No matter how healed I become and I do feel mostly healed, I will never like June 13th.


15 comments:

Diana Lesjak said...

Oh what a dream. Angels were always around your Camille and still around all our children now. I am hoping you have signs today that make your heart lighter my friend~

Carolyn said...

Love you!

Ryan.Kendra.Makenzie.Tracker said...

I am thinking and praying for you so much today. You are amazing.
Love Kendra

SlonikerScoop said...

Oh wow! I am literally sobbing and so sad for you. What a profound post - especially the last 3 sentences! I don't know you but I am inspired by you. Thanks you.

shanan said...

Thinking of you and your sweet girl today.

Sarah S. said...

Thinking of you today.....

Sarah said...

Praying for you and your family this day.

Darren said...

I have been thinking about you alot today Steph. We will always remember and never forget. We love you and love Camille....

Darren

The Ellsworths said...

You don't know me, but I have lost a child too. I feel your pain. Like you, I will never like March 26th. I pray you have a beautiful day with angels still surrounding you. I KNOW they were there with your sweet Camille. A loving Heavenly Father would have it no other way.

Kami Beck said...

Love you, Steph. Sending lots of love and hugs your way. You are an amazing mother with an angel daughter by your side. . . forever.

Danielle said...

No words can really be enough. The depths of sadness for your angel girl.

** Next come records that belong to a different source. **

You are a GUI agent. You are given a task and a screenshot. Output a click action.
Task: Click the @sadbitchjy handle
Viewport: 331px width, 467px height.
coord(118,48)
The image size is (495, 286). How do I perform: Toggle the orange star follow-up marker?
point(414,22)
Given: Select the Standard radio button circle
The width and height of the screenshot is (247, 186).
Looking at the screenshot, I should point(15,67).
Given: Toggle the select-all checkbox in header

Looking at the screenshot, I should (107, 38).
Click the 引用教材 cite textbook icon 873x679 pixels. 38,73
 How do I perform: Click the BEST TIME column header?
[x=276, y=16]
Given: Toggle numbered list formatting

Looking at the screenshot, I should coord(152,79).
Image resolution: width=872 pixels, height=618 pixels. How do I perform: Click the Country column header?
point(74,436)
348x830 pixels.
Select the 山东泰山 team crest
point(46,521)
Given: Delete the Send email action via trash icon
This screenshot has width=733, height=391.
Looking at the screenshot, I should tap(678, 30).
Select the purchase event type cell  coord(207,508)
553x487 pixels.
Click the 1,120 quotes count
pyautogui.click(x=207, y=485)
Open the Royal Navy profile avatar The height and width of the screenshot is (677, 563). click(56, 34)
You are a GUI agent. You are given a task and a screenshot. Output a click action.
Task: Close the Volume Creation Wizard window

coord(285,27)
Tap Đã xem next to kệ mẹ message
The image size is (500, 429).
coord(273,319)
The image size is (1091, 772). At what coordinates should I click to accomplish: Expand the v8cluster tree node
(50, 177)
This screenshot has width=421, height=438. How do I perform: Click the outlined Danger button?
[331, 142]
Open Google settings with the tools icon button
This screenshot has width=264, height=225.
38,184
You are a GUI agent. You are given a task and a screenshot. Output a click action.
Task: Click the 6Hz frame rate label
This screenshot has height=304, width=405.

Sending love across the oceans and thinking how nice that your angel so little but so big to be able to reach me.

Dx

Melissa said...

I know the feeling. I can't explain it. The loss, the pain, it's almost as if it's left a permanent imprint in our cells and as those anniversaries approach they get riled up and culminate in different ways to remind us subtly... you have lost.

Thank you for continuing to share your story.

larsen family said...

Oh Stephanie, I hate those kind of dreams. I am thinking of you and your sweet family today. I know sweet Camille will be close.
Sending Hugs!
Jen

Sammy said...

Just a far away friend dropping by to say I still think about and pray for you and your family. Just the other day my Mom and I were talking about those we know with angel children and what incredible examples they are. I'm sorry for your horrible dream - but I too know that angels were preparing and showing Camille the way long before June 13th.

Anonymous said...

I'm sorry. Grief is tricky, always rearing it's ugly head when I least expect it....and even on days when I expect it and try to prepare for it, it can sometimes come with such intensity that I can't seem to keep ahead of the pain. You are doing wonderfully, keeping in touch with these very real emotions and dissecting them to try to understand more of how to get through it. And when the pain level gets too high and you reach your breaking point, I'm confident you know Whose hand to reach for. It's the only way we will ever make it. Wishing you joy in this ever changing journey....You are a blessing to all who read your words and realize we are not alone.